- 課題の指示:
「Task: Pick the Kuga」を含む行から「[x=1097, y=688]」を含む行まで（両端を含む）を、列名を「番号」と「行」とするMarkdownの表に整理してください。空行は除き、各行に番号を振ること、ほかの行は含めないこと。

>>>>>

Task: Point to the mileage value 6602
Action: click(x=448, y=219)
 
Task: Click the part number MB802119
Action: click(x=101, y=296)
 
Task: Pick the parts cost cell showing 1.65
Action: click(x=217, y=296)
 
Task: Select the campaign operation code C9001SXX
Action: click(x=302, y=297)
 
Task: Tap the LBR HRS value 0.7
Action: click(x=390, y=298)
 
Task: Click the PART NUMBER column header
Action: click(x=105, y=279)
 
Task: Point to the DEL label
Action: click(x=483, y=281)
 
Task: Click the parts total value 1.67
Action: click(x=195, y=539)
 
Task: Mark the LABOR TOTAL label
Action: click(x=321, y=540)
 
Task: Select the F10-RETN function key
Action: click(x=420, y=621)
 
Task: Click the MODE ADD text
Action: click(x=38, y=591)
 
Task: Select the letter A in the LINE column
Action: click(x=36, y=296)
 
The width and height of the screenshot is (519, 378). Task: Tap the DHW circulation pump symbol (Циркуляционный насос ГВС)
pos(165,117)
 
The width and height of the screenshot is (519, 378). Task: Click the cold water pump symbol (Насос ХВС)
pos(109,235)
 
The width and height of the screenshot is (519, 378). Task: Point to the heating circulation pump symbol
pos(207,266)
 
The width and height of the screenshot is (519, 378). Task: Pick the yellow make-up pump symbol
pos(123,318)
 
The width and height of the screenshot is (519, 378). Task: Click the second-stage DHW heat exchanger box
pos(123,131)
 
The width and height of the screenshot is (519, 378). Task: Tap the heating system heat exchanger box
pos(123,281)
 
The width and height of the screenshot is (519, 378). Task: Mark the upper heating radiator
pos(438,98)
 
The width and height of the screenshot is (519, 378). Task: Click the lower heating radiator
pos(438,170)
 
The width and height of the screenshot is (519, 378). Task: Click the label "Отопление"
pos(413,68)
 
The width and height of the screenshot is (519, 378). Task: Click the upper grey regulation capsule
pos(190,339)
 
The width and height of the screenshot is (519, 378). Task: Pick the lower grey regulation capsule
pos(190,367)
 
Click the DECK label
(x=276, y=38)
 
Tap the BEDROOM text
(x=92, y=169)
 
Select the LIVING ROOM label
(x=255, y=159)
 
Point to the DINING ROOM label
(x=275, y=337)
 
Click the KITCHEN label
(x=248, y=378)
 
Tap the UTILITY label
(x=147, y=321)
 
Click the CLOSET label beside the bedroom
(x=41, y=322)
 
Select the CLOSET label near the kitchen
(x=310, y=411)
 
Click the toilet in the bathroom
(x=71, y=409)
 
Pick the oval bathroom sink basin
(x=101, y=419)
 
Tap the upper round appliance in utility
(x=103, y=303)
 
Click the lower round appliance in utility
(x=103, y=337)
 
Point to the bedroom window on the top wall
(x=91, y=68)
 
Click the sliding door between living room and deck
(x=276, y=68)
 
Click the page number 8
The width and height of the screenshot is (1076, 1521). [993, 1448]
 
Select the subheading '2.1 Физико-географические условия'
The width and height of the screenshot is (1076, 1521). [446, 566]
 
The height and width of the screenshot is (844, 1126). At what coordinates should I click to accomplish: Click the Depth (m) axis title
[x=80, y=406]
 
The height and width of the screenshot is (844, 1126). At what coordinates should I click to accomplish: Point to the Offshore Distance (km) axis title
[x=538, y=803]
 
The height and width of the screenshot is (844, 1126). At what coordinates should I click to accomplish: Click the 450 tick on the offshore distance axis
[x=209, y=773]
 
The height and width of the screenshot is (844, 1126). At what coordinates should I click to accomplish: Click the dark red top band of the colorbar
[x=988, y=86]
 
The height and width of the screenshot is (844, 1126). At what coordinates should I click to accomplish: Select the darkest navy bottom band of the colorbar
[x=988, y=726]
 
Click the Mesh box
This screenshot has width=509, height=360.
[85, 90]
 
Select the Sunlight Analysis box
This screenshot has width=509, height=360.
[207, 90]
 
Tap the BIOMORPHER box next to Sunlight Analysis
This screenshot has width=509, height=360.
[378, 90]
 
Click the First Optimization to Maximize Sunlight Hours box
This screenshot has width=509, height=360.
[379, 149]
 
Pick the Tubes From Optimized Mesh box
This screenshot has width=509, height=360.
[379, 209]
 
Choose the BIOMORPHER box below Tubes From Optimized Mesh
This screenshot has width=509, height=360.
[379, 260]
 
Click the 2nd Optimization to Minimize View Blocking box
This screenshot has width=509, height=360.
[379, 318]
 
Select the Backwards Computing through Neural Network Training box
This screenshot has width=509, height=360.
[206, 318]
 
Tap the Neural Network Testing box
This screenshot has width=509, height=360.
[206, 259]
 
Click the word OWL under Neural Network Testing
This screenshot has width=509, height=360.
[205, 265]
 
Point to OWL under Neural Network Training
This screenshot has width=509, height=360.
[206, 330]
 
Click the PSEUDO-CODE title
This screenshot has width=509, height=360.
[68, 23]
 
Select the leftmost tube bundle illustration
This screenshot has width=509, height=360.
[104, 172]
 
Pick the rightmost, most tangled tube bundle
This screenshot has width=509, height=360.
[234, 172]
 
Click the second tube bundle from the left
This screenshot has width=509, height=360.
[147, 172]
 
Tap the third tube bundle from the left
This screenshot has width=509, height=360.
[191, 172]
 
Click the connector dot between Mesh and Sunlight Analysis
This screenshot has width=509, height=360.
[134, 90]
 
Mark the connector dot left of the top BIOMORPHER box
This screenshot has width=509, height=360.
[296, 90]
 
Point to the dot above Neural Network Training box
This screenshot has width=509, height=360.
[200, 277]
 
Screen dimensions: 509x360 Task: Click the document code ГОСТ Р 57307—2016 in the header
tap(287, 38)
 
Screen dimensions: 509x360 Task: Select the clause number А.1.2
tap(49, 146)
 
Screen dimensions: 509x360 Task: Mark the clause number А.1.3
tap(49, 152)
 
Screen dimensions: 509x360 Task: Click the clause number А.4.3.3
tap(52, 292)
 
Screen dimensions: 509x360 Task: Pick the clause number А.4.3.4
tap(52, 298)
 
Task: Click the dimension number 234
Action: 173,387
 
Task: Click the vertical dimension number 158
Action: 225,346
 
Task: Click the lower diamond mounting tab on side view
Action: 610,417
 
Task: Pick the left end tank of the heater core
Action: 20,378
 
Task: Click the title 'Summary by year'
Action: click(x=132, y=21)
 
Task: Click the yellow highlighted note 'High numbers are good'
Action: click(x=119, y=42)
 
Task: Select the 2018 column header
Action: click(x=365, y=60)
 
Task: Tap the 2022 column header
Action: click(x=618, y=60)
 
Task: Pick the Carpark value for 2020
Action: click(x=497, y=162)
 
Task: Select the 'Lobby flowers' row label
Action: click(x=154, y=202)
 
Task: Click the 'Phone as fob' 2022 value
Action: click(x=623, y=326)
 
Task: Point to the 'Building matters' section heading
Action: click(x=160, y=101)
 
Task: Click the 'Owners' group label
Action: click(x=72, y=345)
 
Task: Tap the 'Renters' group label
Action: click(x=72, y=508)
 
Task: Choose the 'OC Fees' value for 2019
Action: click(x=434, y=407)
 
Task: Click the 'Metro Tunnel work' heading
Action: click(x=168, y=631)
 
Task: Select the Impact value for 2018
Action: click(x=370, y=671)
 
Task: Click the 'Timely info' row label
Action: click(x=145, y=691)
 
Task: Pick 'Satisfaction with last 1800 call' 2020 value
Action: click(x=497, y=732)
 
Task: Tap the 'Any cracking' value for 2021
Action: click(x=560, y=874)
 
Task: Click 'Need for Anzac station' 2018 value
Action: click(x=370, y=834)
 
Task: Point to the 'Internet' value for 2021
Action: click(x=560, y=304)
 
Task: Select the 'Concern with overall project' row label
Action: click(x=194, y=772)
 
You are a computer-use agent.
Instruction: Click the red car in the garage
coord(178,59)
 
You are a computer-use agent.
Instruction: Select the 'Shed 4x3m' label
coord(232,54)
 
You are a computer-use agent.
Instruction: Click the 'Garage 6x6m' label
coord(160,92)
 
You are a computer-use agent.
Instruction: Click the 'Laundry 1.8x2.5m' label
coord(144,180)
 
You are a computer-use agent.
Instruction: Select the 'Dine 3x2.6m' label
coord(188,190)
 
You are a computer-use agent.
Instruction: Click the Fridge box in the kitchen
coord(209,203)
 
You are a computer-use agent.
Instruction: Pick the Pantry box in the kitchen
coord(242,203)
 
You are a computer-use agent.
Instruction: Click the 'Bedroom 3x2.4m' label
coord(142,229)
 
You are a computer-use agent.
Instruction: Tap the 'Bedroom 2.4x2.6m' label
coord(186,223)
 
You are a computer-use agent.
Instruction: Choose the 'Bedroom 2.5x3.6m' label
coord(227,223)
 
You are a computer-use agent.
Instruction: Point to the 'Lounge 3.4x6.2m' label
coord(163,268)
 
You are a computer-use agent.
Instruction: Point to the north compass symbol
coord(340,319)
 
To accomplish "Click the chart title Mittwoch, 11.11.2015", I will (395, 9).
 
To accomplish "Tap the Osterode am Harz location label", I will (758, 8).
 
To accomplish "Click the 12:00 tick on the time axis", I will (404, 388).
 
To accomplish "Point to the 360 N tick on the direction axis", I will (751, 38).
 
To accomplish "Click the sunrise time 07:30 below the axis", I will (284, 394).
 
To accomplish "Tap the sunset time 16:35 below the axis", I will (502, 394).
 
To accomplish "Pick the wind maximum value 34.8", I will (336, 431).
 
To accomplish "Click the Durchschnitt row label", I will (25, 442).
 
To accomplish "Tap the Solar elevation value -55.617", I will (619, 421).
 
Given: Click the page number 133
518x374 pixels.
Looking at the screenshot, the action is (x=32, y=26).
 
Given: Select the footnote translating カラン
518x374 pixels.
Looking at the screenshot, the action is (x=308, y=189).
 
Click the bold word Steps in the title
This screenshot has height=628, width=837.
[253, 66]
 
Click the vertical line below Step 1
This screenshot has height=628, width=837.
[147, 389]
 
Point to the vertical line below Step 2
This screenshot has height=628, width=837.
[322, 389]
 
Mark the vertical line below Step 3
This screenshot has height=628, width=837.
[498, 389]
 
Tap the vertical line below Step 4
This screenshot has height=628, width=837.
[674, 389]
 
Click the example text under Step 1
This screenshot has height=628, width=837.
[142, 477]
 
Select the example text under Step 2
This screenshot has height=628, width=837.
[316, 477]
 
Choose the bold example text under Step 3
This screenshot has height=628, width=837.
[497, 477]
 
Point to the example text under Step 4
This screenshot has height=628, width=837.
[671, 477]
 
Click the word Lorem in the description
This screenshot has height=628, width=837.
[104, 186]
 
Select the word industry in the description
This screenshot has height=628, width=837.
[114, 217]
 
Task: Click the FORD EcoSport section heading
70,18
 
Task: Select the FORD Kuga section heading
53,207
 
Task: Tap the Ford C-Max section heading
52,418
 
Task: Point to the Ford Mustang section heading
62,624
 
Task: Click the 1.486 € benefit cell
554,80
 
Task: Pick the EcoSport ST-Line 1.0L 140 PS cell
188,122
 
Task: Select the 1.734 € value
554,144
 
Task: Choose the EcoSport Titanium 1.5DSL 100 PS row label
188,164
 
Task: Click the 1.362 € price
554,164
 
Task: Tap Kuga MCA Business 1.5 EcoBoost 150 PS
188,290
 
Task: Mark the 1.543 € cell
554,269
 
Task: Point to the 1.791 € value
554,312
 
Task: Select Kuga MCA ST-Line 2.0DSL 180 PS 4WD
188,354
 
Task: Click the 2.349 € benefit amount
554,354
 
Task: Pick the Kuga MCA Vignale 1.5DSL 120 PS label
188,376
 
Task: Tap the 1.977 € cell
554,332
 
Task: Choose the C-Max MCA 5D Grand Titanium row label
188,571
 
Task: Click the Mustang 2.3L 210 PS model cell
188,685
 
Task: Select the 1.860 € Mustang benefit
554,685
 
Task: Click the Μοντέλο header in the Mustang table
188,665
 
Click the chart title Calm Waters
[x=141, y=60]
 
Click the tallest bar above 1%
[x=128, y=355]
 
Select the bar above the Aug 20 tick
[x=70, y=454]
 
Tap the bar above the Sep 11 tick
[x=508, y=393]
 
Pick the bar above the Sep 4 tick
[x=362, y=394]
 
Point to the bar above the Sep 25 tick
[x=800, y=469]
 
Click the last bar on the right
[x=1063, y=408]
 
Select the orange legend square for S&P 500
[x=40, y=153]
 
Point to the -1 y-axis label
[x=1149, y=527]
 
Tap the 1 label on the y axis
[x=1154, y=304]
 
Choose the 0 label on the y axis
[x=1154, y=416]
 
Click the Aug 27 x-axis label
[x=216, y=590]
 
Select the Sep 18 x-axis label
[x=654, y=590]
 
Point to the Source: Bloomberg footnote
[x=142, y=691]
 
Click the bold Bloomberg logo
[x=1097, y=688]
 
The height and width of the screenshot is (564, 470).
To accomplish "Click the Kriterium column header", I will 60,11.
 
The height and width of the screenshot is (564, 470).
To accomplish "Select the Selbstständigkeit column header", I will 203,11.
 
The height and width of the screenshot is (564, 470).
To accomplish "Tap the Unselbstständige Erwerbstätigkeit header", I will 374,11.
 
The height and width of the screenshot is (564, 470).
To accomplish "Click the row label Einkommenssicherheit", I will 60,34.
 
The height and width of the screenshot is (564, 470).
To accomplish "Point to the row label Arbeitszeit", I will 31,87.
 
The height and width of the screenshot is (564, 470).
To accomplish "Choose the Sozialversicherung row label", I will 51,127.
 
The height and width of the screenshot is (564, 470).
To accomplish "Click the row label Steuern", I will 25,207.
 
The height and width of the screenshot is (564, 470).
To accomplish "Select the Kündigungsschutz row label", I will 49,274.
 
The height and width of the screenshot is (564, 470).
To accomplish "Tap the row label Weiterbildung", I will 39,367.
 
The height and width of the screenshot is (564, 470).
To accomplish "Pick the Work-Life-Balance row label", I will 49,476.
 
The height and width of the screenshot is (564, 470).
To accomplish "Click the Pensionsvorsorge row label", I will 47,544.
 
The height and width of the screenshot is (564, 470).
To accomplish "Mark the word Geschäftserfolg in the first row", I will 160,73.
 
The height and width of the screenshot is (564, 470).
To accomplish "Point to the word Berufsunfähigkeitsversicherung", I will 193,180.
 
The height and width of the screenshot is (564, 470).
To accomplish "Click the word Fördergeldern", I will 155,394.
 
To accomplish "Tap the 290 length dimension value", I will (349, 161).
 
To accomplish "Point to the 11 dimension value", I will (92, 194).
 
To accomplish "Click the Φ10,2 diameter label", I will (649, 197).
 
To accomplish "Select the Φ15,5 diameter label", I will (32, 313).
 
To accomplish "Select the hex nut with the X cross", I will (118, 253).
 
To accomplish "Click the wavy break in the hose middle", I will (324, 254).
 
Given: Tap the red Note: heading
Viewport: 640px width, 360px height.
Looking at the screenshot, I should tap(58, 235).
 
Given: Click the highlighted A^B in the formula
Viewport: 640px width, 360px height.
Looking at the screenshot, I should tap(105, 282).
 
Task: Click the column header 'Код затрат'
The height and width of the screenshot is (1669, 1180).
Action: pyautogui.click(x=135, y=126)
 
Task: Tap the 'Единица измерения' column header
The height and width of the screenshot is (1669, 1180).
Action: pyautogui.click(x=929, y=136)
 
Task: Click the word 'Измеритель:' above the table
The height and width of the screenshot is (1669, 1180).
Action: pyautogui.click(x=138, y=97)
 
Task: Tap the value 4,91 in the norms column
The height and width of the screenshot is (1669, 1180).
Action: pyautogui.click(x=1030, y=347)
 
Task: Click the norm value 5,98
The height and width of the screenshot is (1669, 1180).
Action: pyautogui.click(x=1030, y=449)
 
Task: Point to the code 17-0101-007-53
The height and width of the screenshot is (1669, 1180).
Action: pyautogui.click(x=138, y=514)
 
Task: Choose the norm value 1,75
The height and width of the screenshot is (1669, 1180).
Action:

<<<<<

- 出力全文:
| 番号 | 行 |
|---|---|
| 1 | Task: Pick the Kuga MCA Vignale 1.5DSL 120 PS label |
| 2 | 188,376 |
| 3 | Task: Tap the 1.977 € cell |
| 4 | 554,332 |
| 5 | Task: Choose the C-Max MCA 5D Grand Titanium row label |
| 6 | 188,571 |
| 7 | Task: Click the Mustang 2.3L 210 PS model cell |
| 8 | 188,685 |
| 9 | Task: Select the 1.860 € Mustang benefit |
| 10 | 554,685 |
| 11 | Task: Click the Μοντέλο header in the Mustang table |
| 12 | 188,665 |
| 13 | Click the chart title Calm Waters |
| 14 | [x=141, y=60] |
| 15 | Click the tallest bar above 1% |
| 16 | [x=128, y=355] |
| 17 | Select the bar above the Aug 20 tick |
| 18 | [x=70, y=454] |
| 19 | Tap the bar above the Sep 11 tick |
| 20 | [x=508, y=393] |
| 21 | Pick the bar above the Sep 4 tick |
| 22 | [x=362, y=394] |
| 23 | Point to the bar above the Sep 25 tick |
| 24 | [x=800, y=469] |
| 25 | Click the last bar on the right |
| 26 | [x=1063, y=408] |
| 27 | Select the orange legend square for S&P 500 |
| 28 | [x=40, y=153] |
| 29 | Point to the -1 y-axis label |
| 30 | [x=1149, y=527] |
| 31 | Tap the 1 label on the y axis |
| 32 | [x=1154, y=304] |
| 33 | Choose the 0 label on the y axis |
| 34 | [x=1154, y=416] |
| 35 | Click the Aug 27 x-axis label |
| 36 | [x=216, y=590] |
| 37 | Select the Sep 18 x-axis label |
| 38 | [x=654, y=590] |
| 39 | Point to the Source: Bloomberg footnote |
| 40 | [x=142, y=691] |
| 41 | Click the bold Bloomberg logo |
| 42 | [x=1097, y=688] |